DIRECTIONS FOR THIS TASK
Look through the data below and show every line that includes "image".

THE INPUT
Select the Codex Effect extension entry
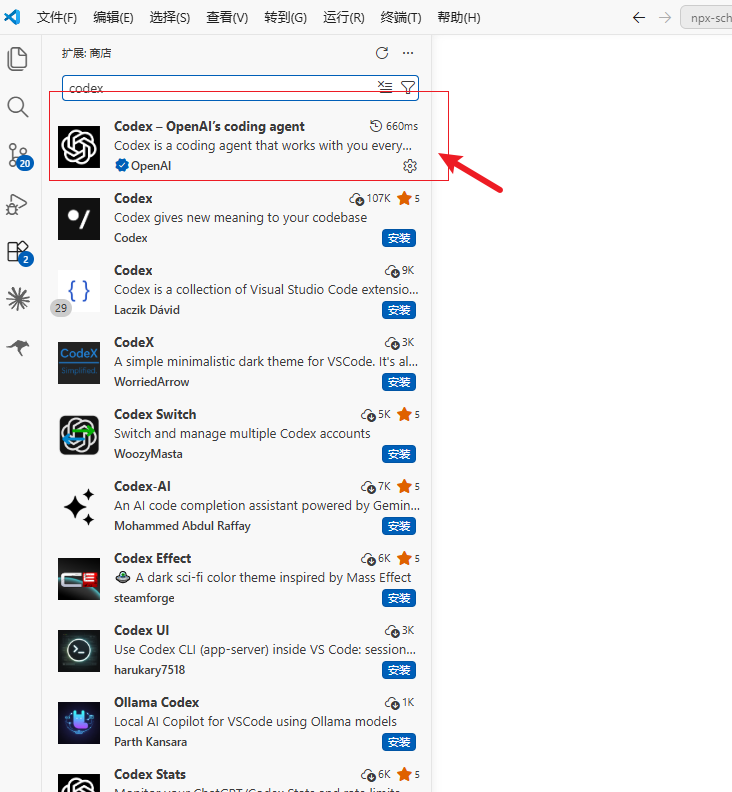Viewport: 732px width, 792px height. click(x=238, y=578)
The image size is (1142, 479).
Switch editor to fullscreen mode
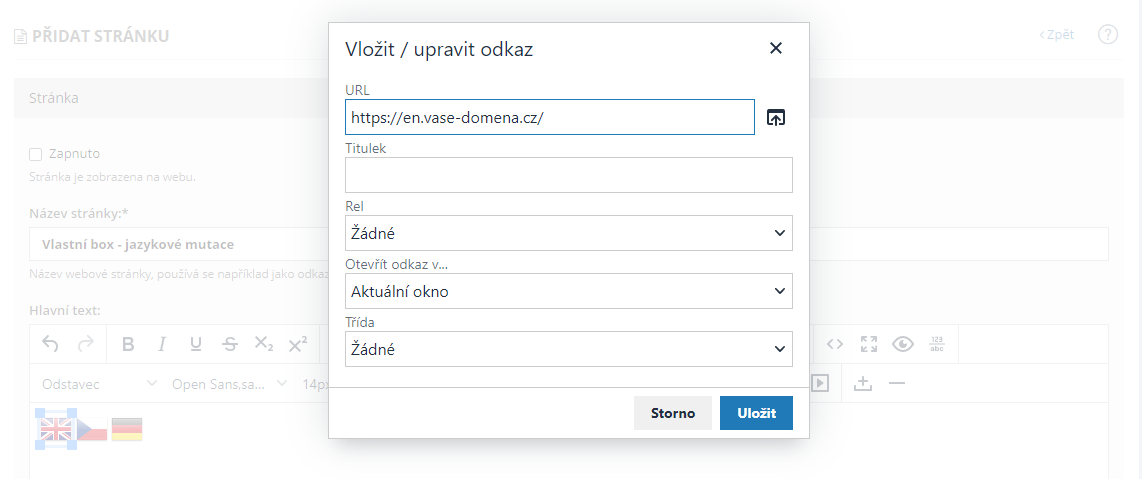point(869,344)
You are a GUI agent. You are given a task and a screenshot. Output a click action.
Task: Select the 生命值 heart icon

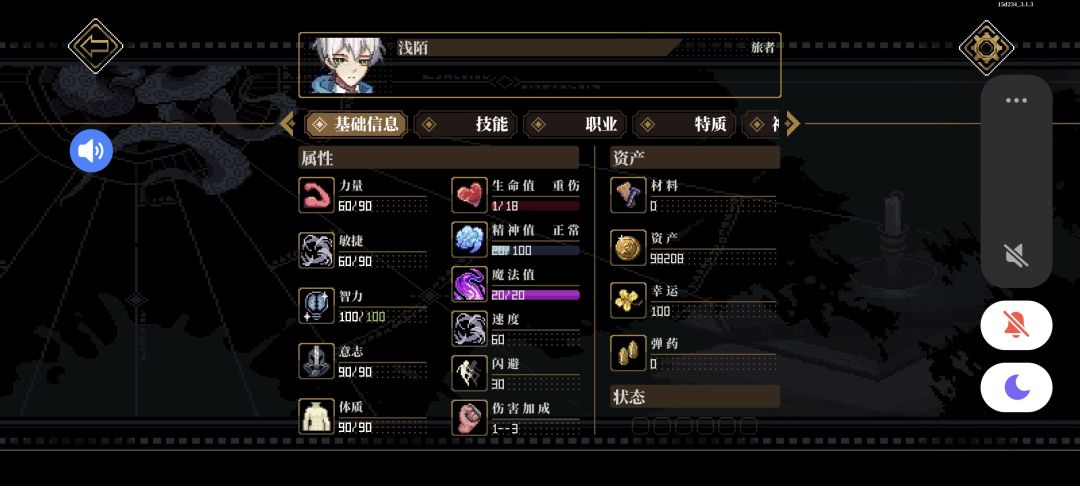click(470, 195)
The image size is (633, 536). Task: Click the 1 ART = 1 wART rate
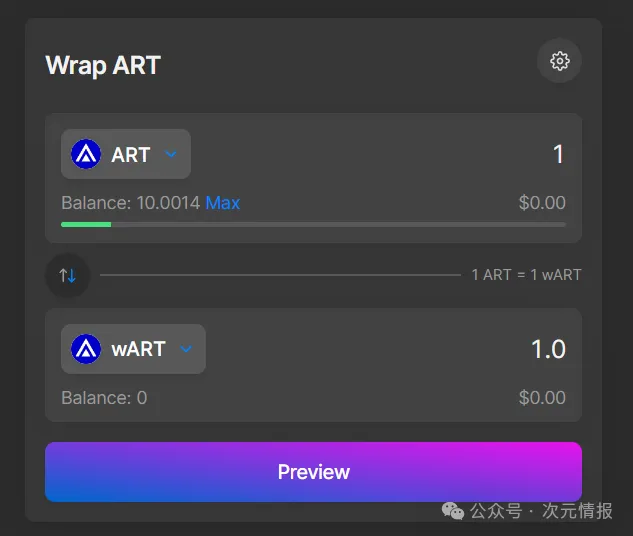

THE ANSWER
The image size is (1142, 479).
The image size is (633, 536). Task: Click the 1 ART = 1 wART rate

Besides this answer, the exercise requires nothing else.